Exercise: Only the lines from the one with "This screenshot has height=748, width=954." to the end of the data below should be returned, each exactly as it stands.

--------------------------------------------------

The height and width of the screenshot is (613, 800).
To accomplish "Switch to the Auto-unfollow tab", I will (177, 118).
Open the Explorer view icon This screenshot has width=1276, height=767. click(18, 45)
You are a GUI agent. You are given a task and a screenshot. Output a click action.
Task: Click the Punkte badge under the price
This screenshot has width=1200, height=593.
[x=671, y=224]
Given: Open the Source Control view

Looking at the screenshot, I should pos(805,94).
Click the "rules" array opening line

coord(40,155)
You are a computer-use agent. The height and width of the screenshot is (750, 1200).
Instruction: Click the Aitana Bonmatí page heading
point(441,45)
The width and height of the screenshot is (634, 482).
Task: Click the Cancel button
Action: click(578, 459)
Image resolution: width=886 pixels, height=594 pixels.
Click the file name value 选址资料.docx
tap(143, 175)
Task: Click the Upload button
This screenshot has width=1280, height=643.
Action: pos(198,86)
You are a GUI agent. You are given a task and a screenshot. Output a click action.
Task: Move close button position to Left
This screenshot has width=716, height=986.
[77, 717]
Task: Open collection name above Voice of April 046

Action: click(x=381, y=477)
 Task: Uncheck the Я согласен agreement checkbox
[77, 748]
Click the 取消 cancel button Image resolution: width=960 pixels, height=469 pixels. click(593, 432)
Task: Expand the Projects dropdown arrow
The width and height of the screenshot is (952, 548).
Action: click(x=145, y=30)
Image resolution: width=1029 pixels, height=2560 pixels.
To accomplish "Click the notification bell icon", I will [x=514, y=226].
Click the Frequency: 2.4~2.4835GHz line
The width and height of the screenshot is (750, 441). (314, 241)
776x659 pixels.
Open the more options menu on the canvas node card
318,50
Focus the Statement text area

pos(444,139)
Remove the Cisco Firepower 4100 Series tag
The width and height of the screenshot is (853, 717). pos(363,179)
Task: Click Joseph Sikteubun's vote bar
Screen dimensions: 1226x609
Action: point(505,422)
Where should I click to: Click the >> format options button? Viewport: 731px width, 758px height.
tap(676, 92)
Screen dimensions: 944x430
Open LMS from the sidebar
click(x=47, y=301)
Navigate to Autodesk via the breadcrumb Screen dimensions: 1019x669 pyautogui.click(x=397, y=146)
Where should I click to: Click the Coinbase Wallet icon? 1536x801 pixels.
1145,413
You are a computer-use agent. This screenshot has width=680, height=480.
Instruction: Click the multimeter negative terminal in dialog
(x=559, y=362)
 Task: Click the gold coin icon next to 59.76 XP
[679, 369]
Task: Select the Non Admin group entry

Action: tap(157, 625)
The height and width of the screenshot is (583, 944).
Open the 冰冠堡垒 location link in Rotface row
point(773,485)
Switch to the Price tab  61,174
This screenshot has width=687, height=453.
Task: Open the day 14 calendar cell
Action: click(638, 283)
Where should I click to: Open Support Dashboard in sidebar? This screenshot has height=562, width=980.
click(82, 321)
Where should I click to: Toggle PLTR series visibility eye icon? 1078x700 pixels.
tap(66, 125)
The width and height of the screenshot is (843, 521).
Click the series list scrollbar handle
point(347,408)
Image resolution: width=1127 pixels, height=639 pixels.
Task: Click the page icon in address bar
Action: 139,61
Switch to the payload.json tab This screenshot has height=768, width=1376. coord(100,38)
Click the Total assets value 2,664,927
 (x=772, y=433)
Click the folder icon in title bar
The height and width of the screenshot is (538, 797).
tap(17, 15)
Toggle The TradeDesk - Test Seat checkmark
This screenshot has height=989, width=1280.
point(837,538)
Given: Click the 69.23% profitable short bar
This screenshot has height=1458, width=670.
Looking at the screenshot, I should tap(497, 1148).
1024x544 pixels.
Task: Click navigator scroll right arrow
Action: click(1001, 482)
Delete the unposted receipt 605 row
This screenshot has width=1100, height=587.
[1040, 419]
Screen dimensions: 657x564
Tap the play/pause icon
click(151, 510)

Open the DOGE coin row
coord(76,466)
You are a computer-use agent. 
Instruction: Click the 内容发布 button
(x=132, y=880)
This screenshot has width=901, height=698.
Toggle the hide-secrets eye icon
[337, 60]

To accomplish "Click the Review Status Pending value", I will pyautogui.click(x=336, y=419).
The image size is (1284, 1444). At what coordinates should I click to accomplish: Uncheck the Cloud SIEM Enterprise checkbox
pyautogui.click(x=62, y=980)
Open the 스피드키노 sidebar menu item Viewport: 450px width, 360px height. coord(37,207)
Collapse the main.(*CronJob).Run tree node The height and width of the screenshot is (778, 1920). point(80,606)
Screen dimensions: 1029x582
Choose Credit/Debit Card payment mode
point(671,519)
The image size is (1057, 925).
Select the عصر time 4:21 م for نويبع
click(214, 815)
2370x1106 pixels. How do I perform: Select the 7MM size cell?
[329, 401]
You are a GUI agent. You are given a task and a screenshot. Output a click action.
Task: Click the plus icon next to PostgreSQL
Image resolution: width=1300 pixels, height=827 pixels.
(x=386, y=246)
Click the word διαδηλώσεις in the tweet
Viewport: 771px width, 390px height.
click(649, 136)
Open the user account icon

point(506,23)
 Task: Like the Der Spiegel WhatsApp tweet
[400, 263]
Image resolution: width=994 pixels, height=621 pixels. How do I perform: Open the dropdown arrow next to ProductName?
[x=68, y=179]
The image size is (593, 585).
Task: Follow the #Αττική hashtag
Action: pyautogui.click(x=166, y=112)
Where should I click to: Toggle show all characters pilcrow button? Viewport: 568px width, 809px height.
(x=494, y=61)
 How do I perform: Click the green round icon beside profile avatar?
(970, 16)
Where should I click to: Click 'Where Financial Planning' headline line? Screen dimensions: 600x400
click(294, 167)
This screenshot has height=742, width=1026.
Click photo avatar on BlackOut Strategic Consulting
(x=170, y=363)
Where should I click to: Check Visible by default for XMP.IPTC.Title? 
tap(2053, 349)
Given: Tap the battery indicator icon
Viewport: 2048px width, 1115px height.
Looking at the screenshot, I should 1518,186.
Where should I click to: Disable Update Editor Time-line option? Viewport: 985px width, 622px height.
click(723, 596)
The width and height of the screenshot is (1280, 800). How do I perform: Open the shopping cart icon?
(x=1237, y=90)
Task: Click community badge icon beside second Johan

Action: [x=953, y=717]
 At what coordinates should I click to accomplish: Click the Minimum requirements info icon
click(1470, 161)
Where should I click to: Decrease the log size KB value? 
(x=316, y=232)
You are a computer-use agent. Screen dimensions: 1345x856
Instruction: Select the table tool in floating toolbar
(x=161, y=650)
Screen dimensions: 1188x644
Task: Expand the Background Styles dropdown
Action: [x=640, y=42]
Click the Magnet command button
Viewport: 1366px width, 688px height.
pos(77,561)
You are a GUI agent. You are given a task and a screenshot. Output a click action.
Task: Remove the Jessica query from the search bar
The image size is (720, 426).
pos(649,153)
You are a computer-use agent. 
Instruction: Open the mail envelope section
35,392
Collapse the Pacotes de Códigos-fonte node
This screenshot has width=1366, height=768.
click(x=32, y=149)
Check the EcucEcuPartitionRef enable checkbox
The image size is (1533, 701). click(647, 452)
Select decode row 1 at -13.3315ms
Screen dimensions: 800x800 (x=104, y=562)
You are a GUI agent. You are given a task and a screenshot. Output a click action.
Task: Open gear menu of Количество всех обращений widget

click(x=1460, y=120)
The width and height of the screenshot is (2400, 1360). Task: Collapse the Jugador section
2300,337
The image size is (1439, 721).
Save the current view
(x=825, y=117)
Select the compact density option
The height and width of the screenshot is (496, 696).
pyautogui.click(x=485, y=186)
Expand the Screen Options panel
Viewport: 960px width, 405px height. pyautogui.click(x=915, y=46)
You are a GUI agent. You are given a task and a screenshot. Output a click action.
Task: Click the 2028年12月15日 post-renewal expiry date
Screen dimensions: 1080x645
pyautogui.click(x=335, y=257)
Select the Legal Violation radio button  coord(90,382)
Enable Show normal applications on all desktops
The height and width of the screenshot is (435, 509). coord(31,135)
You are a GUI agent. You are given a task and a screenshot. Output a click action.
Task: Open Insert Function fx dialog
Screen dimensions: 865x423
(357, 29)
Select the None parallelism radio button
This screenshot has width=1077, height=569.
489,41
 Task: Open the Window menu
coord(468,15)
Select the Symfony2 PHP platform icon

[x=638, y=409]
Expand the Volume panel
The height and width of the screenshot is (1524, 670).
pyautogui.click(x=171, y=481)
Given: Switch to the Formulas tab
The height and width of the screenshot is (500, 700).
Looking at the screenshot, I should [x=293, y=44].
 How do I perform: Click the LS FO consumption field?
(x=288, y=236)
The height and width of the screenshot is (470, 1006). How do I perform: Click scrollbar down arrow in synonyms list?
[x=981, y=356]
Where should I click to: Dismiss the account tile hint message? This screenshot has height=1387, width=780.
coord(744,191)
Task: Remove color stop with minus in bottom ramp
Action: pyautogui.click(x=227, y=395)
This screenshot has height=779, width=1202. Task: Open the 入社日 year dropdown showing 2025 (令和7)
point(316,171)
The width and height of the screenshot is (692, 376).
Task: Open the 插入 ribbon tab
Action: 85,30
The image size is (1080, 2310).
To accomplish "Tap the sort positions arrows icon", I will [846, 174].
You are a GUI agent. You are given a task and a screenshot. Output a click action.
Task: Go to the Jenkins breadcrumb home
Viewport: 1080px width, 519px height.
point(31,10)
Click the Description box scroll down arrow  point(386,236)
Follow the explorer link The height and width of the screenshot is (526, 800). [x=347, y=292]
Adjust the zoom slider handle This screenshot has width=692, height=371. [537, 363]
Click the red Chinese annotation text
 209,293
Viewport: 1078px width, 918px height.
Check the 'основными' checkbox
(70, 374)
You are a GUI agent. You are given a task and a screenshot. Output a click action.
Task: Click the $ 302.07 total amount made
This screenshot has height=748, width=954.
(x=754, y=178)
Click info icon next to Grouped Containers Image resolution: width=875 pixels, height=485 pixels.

--------------------------------------------------

Problem solution:
This screenshot has height=748, width=954.
(x=754, y=178)
Click info icon next to Grouped Containers Image resolution: width=875 pixels, height=485 pixels.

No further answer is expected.